▸ **EXERCISE A**:
Reproduce the jokes verbatim from "Brain: Have you" up to and including "7th grade picture.".
▸ **EXERCISE B**:
Decide whether each statement below agrees with the jokes, answering yes or no and quoting the deciding words: (i) In the Arby's exchange, the brother reports extra curly fries in the bag. (ii) The speaker wants the news to use their 7th grade picture if they ever go missing. (iii) The brain suggests eating an entire sheet of cookies.

▸ **READING TEXT**:
>>>

Me: I just feel really sad and helpless. It’s like nothing I do can make things better.
Brain: Have you tried eating an entire sheet of brownies about it?
Me: What?
Brain: Eat brownies about it.
Me: [Pre-heating the oven] makes sense.
“This just in..”
My foot to my mouth.
Should I ever go missing, please don’t let the news use my 7th grade picture.
[Arby’s]
BRO [jumping into car]: GO
ME: it’s lunch, not a bank heist
B: they put EXTRA CURLY FRIES in the bag
M: OMG I’m too pretty for jail
Just warning the studios that if we don’t start making shows, they’re not gonna have anything to reboot in 8-12 years.
Babies are like Starbucks because they’re expensive as shit and yet you still forget them on the roof of your car
German shepherd? I think we adopted a kangaroo.
It’s so cute how my kids think I’m going to go look for them after I finish counting to ten.

<<<

▸ **THE DATA**:
>>>

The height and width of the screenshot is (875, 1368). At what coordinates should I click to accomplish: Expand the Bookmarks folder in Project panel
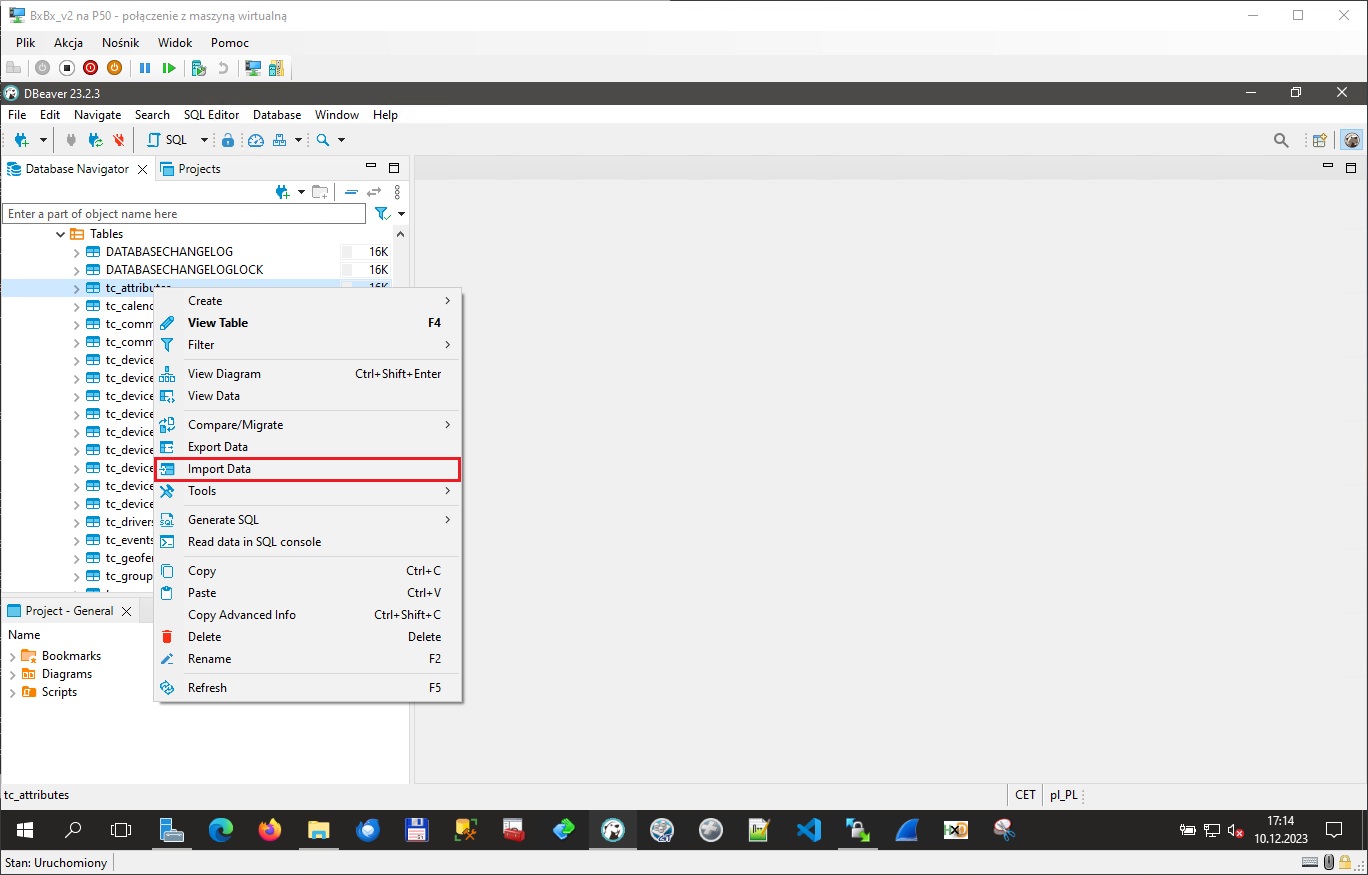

<<<

▸ **EXPECTED ANSWER A**:
Brain: Have you tried eating an entire sheet of brownies about it?
Me: What?
Brain: Eat brownies about it.
Me: [Pre-heating the oven] makes sense.
“This just in..”
My foot to my mouth.
Should I ever go missing, please don’t let the news use my 7th grade picture.

▸ **EXPECTED ANSWER B**:
(i) Yes: "they put EXTRA CURLY FRIES in the bag"
(ii) No: "please don’t let the news use my 7th grade picture."
(iii) No: "Have you tried eating an entire sheet of brownies about it?"